Islamophobia is a problem that affects our peers and is one that needs to be resolved. It is absurd for people to be jumping to such crass conclusions immediately, using the way someone looks or the language one speaks as rationalization for their judgements.
It seems that terrorism is just an excuse people are hiding behind in order to justify discrimination against Muslims. But beyond discrimination, my belief is that uninformed citizens are choosing to endorse Islamophobia to cover up their misunderstandings concerning the conflicts that actually fuel terrorist acts.
Islam is a multifaceted ideology that most Americans know close to nothing about, which makes it an easier target for manipulation as a scapegoat. It became easier to connect terrorism to a group of people than to actually understand the complicated political history concerning terrorist groups and the conflict that exists between these groups and our nation.
In fact, many Americans were kept in the dark about the United States’s consistent and constant involvement in warfare in the Islamic world on the lead-up to 9/11. Our global affairs often garner anger and hate from people very far away from us, people that we often aren’t even consciously aware are affected by our policies and the decisions of our politicians.
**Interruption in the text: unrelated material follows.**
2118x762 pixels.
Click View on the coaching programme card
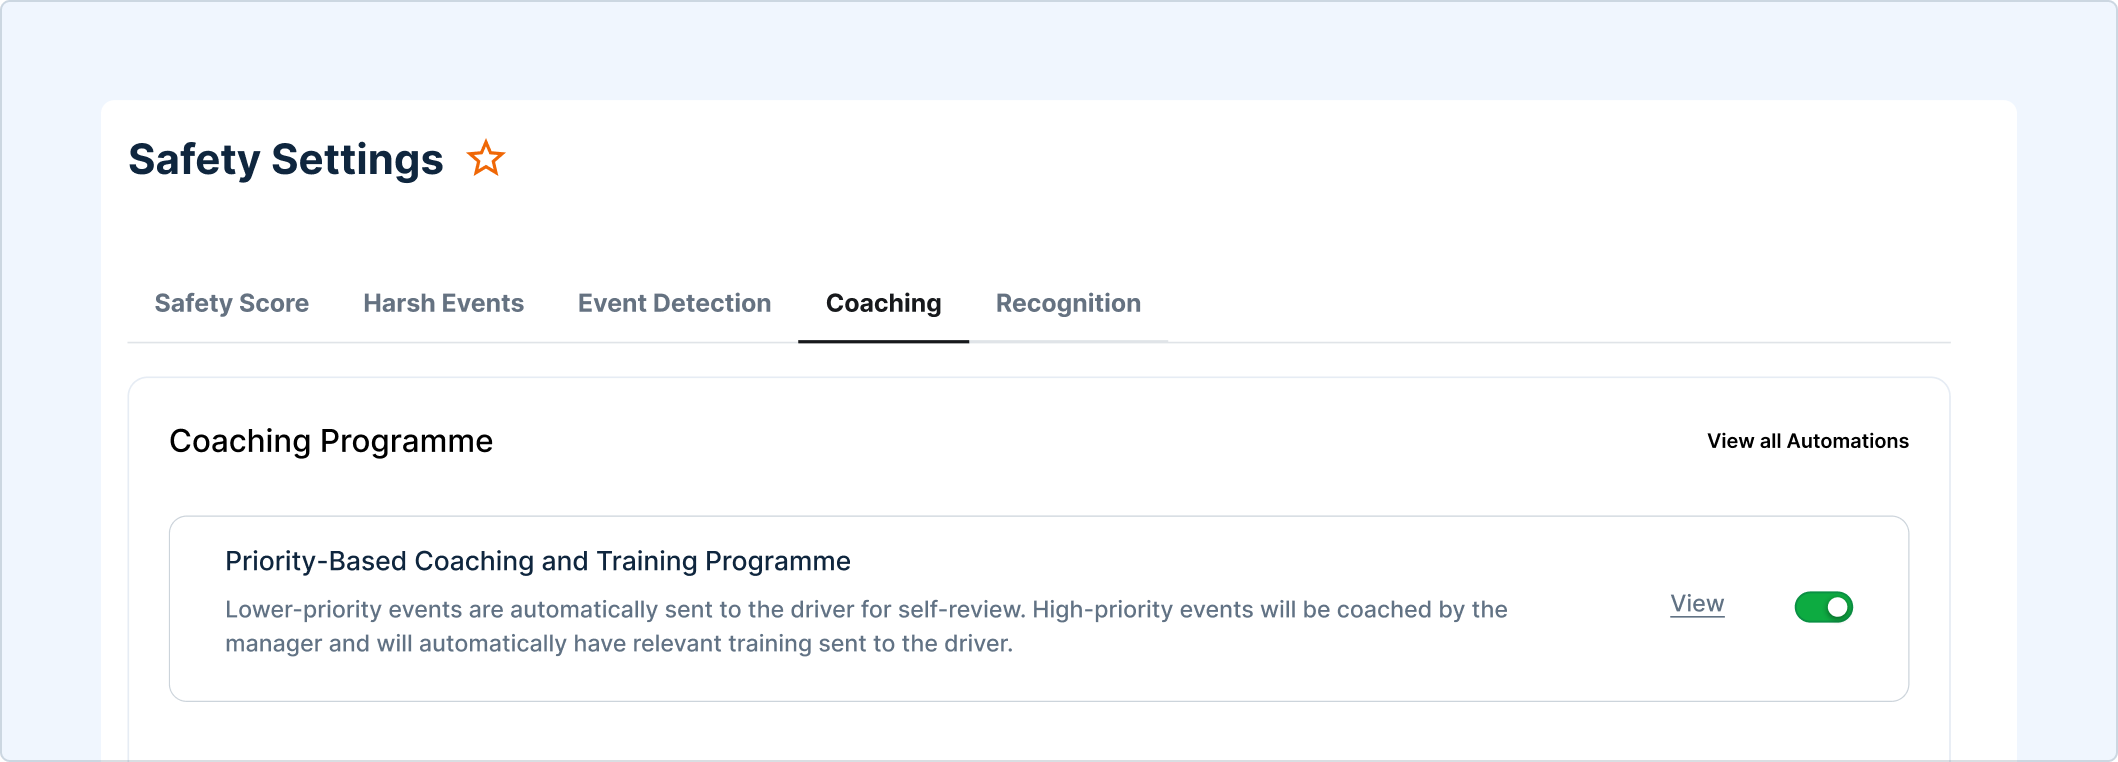pos(1696,603)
The fear of terrorism incentivizes people to push around blame, point fingers and adopt false beliefs. Islamophobia is one unjustified manifestation our nation’s fears. The simplification of these global wars have come at the cost of an entire population of people.
I do not condemn people for having fears about terrorism, although the fear may be slightly unfounded, since statistics from the World Health Organization and the Center for Disease Control show that a person is more likely to die from being crushed by furniture than from a terrorist attack.
I do, however, admonish people for scrutinizing a religion and making broad generalizations about a large group of people based on the actions of a few. In fact, those who participate in Islamic extremism and carry out terrorist attacks have very small — if not nonexistent — associations with the rest of those who practice the religion.
To consider Islam and all Muslim people unanimous to terrorism and terrorists is a deeply false notion that we much work to extinguish from the minds of our fellow citizens.
But it doesn’t seem to be enough to simply tell people that there is a large distinction between the two. In order to make progress towards deconstructing Islamophobia, people need to be informed about what is going on in the world.
Conflicts are more easily understood when we gain a “we” versus “them” mentality. But the issue with terrorism is that the “them” is not clearly identified, so instead, we have put the label on a largely innocent group of people. We don’t seem to realize that the nature of our supposed enemies cannot only be identified with the descriptors “Muslim” or “Islam.”
Allowing ourselves to compartmentalize and box away complicated issues for the sake of simplicity is the exact mindset that has allowed Islamophobia to grow to the point that is has come to now. The only way we can reverse this unjust stereotype is for people to gain an informed understanding of the issue of terrorism as a whole.